- (Photo: REUTERS/Kevin Lamarque)
President Barack Obama said Friday that the U.S. will not send troops to Iraq, where Islamic radicals affiliated with al-Qaeda have already taken over the second largest city and are closing in on the capital of Baghdad.
But he has asked his national security team "to prepare a range of other options" that could help support Iraq security forces, he said. He'll be reviewing those options over the next few days.
"Any action that we may take to provide assistance to Iraqi security forces has to be joined by a serious and sincere effort by Iraq's leaders to set aside sectarian differences, to promote stability, and account for the legitimate interests of all of Iraq's communities and to continue to build the capacity of an effective security force," Obama said. "We can't do it for them. In the absence of this type of this type of political effort, short-term military action, including any assistance we might provide, won't succeed."
Jihadists from the Islamic State of Iraq group overran the city of Mosul and much of the Nineveh province earlier this week, forcing close to half a million people to flee, including many Christians.
Iraqi forces reportedly fled their posts, leaving behind uniforms, weapons and armored vehicles. The militants are said to be targeting Baghdad next.
ISIS, which is also attempting to gain control in war-torn Syria, has declared that it wants to establish an Islamic state over the region. The jihadists formed in the wake of the fall of dictator Saddam Hussein in 2003, when his regime was toppled by the U.S. government.
While White House spokesman Jay Carney said earlier that airstrikes are a possible option as a response to the Islamists, he made clear that the White House is "not contemplating ground troops" in Iraq.
Fox News noted that the new attacks are the biggest threat to Iraq's stability since the U.S. withdrew its forces at the end of 2011.
A U.S. senior official said that Americans are being evacuated from a base in Balad, the site of one of the largest training missions in Iraq. The U.S. Embassy in Baghdad is reportedly operating as usual, however.
Christians, who over the past decade have fled from violence in Iraq and shrunk from 1.5 million to an estimated 200,000-400,000, have expressed grave concern at the developments.
"If this continues, Mosul soon will be emptied of Christians. This could be the last migration of Christians from Mosul," a representative of persecution watchdog group Open Doors in Iraq said.
"The Islamist terrorists want to make Iraq a 'Muslim only' nation and as a result they want all Christians out," commented Open Doors USA President/CEO Dr. David Curry. "The situation for Christians has deteriorated each year over the past 10 years. Iraqi Christians have faced kidnappings, threats and even death for being followers of Jesus. And they have little faith in their government to provide security as we see in the tragedy unfolding this week."

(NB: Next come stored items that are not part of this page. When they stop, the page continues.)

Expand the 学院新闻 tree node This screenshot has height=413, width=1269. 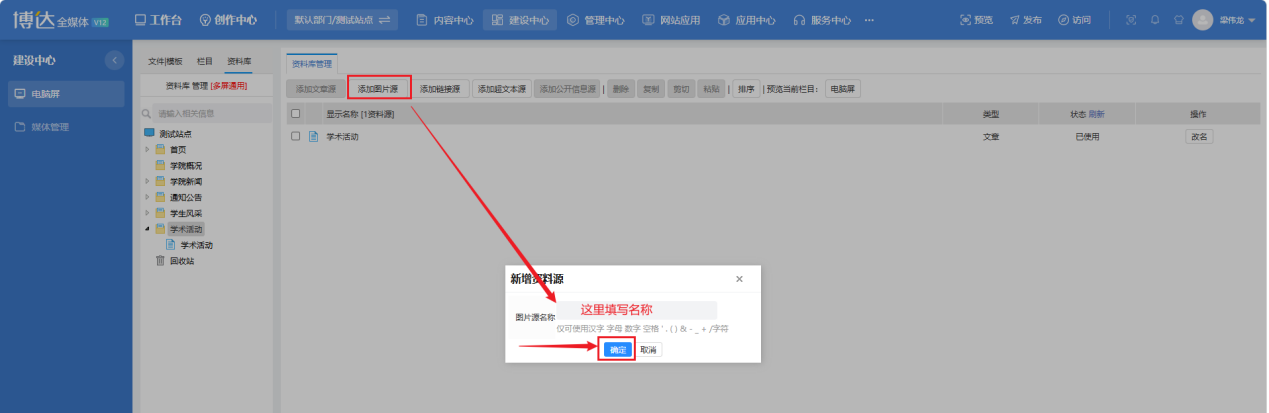[x=147, y=181]
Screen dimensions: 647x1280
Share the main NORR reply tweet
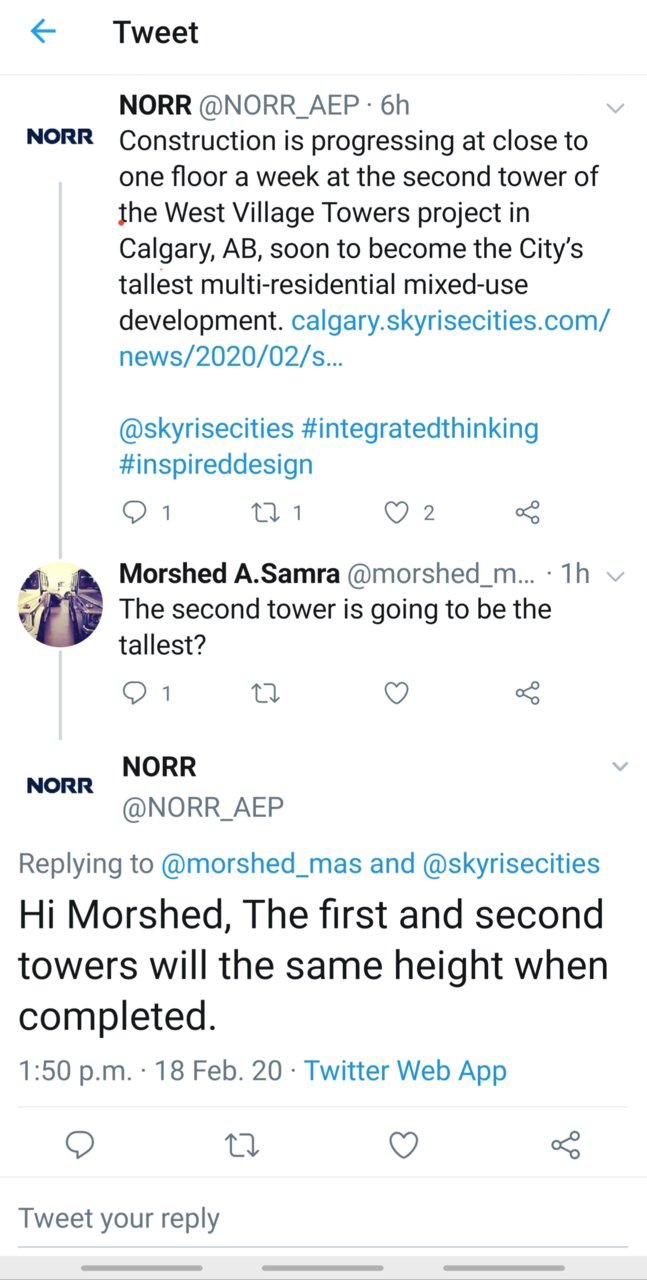pyautogui.click(x=566, y=1144)
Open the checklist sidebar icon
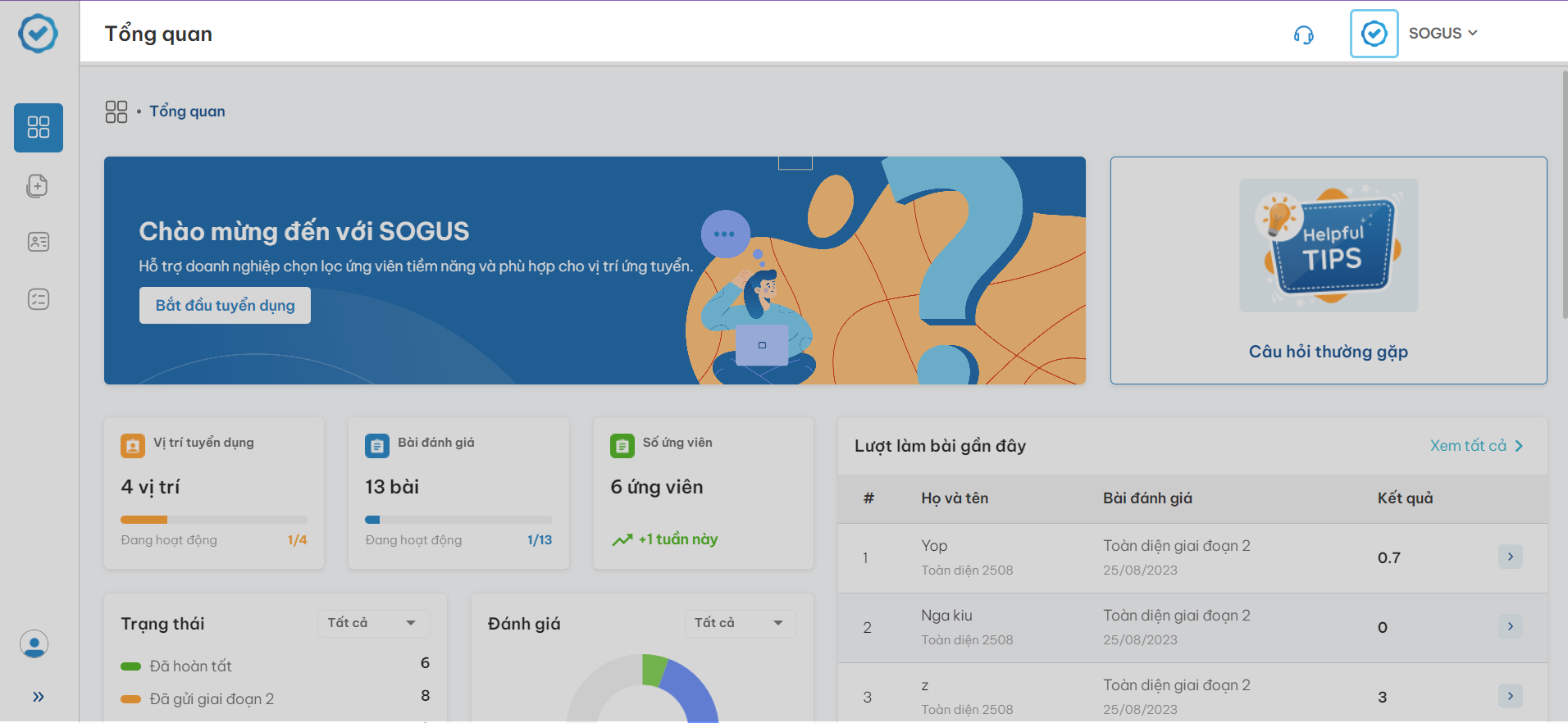This screenshot has height=723, width=1568. click(39, 299)
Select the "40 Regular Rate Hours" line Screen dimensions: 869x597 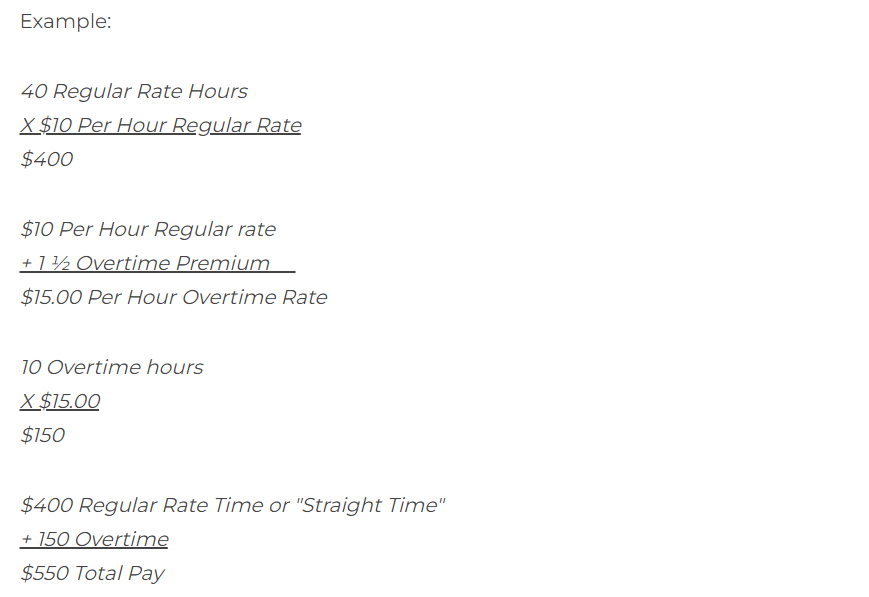click(x=133, y=91)
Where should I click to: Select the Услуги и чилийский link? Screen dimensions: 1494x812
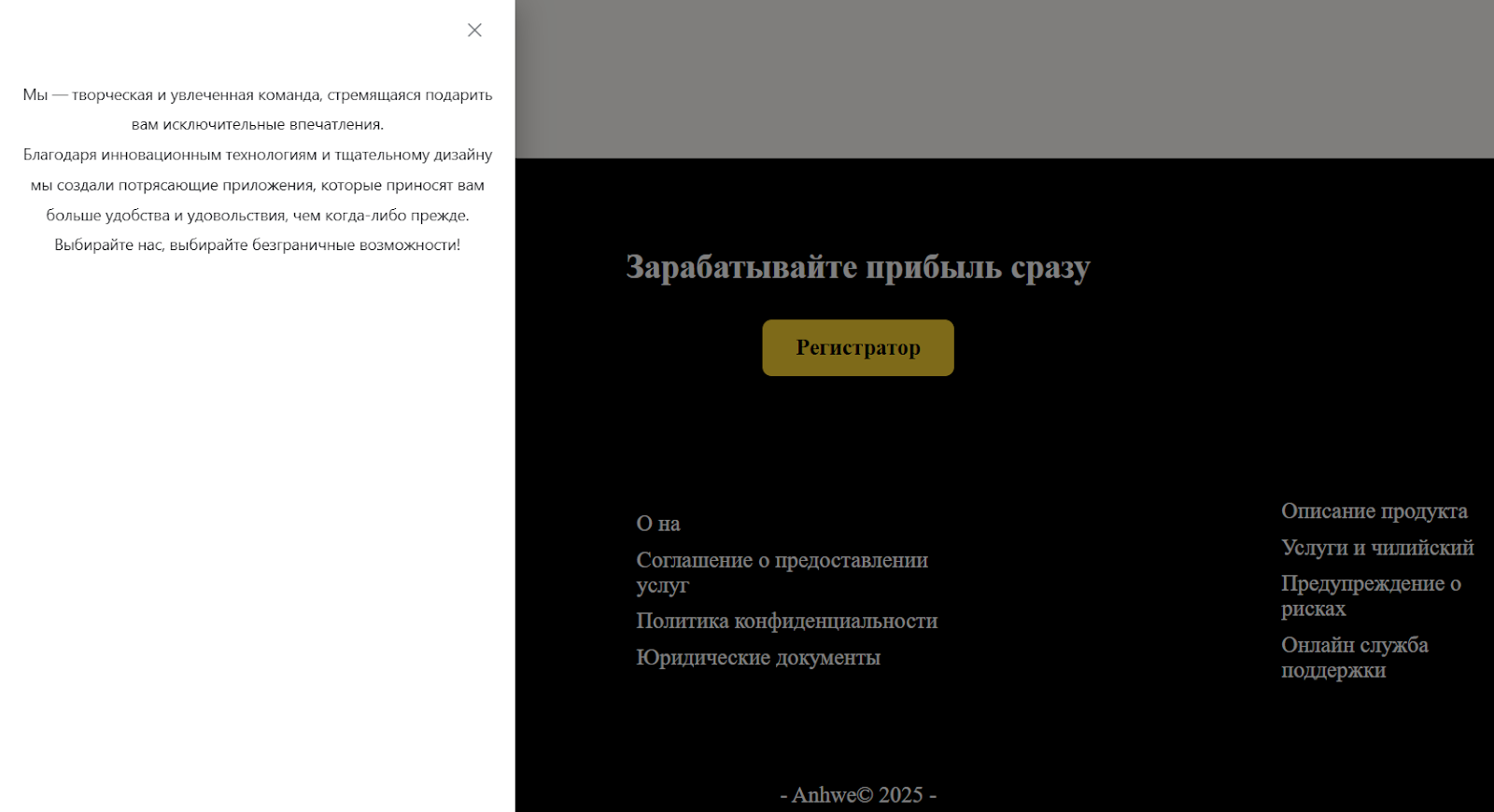1376,547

A Dominican priest located in Mosul described on Tuesday the situation as "horrible and catastrophic." Fr. Najeeb Michaeel noted that the priory of Mar Behnam and other churches had fallen into the hands of the rebels, who are threatening believers with death.
"They have assassinated adults and children. The bodies have been left in the streets and in the houses by the hundreds, without pity. The regular forces and the army have also fled the city, along with the governor," the priest lamented.